Re: [PATCH RT] kernel/printk: Don't try to print from IRQ/NMI region

From: Steven Rostedt
Date: Fri May 27 2016 - 11:07:16 EST


On Fri, 27 May 2016 16:56:01 +0200
Sebastian Andrzej Siewior <bigeasy@xxxxxxxxxxxxx> wrote:

> >We use to have a patch where a console could flag itself as atomic.
> >That is, that it doesn't call any sleeping locks. What happened to that.
> >
> >IIRC, the video console was one such console. Otherwise, we lose out on
> >backtraces in irq context.
>
> video, like VT?
> The call_console_drivers() does not check such a flag and I don't
> remember about removing something like that. I was actually thinking

You probably didn't remove it. It may have been removed a while ago
when Thomas did his big rewrite to get things working again.

> about adding such a flagâ I remember you had something in your tree to
> print from IRQ off regions via UART.

I had a few hacks for a while, but they were nothing more than hacks.

Perhaps we should make a better early_printk() or simple console for RT
that can handle printk in atomic locations.

I have a hack patch that gives early_printk() a new "spin lock", where
it only takes the lock if the owner isn't on the CPU. Otherwise it
allows lock to continue (and wont release it). That hack was required
to get legible output from early_printk() when I was getting a bunch of
crashes on all the CPUs, because early_printk() has no locks, and the
console is just a mess when all CPUs print at once.

>
> We don't print from a context with interrupts disabled or even a preempt
> disabled region. In such cases we just wake_up_klogd() and print it
> later.

Yeah, but that doesn't help if the "later" never comes.

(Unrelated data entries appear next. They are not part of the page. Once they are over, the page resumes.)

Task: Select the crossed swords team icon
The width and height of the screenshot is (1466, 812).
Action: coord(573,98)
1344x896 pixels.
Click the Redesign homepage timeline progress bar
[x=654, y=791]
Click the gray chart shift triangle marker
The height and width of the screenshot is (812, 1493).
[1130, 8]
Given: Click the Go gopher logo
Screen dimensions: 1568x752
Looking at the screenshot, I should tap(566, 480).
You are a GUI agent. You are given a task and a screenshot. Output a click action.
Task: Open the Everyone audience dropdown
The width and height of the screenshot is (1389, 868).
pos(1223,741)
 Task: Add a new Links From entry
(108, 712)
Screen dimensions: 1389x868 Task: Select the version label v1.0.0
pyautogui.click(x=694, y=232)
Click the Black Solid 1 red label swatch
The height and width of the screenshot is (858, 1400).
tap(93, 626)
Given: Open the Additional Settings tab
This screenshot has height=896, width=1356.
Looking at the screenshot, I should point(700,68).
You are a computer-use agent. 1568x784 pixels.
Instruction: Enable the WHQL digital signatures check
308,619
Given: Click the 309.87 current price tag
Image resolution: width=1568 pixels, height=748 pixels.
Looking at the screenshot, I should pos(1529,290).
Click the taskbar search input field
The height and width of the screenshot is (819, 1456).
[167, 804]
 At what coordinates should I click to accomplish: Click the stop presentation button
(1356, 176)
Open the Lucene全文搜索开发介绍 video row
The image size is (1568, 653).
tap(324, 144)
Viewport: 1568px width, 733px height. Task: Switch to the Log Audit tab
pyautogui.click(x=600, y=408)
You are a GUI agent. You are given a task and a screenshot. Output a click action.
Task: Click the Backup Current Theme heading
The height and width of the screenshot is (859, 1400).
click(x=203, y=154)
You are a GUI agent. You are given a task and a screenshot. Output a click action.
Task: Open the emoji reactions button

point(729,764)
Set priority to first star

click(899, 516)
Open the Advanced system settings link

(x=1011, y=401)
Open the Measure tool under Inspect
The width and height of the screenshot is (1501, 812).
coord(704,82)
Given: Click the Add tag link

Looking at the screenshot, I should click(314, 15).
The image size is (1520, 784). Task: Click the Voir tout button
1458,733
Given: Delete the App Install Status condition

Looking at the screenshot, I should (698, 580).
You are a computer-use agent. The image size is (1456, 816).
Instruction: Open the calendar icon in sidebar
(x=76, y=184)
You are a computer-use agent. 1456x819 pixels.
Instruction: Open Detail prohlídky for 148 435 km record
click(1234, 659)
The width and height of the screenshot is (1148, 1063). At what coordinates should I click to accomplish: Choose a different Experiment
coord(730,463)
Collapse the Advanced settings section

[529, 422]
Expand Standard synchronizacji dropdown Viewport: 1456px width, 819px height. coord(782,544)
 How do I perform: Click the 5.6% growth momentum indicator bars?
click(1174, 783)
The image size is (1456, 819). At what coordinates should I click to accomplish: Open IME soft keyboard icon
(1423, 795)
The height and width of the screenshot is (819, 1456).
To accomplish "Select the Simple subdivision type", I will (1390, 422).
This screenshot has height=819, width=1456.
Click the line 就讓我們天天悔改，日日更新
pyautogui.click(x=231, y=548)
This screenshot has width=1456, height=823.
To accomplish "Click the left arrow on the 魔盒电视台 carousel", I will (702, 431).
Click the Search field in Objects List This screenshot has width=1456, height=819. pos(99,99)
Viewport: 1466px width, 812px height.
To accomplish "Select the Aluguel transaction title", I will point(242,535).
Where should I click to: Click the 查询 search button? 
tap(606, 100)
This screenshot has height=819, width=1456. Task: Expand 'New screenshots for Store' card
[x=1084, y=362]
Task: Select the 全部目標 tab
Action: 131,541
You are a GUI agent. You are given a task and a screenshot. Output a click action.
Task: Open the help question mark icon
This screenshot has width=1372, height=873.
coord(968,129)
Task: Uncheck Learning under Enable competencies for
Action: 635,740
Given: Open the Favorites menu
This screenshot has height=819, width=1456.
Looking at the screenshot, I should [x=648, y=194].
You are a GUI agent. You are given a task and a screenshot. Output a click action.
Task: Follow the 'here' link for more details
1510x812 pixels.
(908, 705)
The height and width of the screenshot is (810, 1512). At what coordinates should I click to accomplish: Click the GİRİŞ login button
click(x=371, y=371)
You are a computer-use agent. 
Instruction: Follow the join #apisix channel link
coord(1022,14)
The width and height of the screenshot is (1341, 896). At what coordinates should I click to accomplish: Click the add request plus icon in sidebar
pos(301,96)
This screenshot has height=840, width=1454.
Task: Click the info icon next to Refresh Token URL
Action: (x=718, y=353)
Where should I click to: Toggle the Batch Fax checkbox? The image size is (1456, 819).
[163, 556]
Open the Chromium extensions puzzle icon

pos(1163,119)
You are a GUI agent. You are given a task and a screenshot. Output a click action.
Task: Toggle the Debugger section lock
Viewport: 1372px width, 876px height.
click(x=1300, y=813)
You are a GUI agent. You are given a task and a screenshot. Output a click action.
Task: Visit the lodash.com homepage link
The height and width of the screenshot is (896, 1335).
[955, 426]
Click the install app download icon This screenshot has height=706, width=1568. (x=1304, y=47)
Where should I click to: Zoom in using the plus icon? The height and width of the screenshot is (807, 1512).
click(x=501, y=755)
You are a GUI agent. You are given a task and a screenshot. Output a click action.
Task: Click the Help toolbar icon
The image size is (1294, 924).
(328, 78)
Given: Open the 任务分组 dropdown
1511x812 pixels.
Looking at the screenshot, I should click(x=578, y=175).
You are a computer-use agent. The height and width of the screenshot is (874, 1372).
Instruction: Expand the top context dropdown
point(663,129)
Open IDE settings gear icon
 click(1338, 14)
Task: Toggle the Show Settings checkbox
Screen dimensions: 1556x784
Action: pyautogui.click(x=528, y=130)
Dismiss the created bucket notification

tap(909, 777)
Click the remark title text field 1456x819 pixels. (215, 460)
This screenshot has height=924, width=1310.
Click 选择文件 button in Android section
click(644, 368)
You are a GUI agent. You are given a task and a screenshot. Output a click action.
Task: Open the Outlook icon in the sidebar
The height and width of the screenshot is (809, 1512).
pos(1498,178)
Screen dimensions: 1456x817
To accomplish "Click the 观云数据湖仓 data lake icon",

> The reason for the patch was the HW/SW lockup detector which comes with
> interrupts disabled or NMI context and gets to the console(s). Usually
> we defer everything until later except in this case. And I got busted
> later in the VT code (and the problem was that one sleeping while atomic
> warning which led to more stuff to be printed).

Yeah, it's a pain where our output needs to be in schedulable context.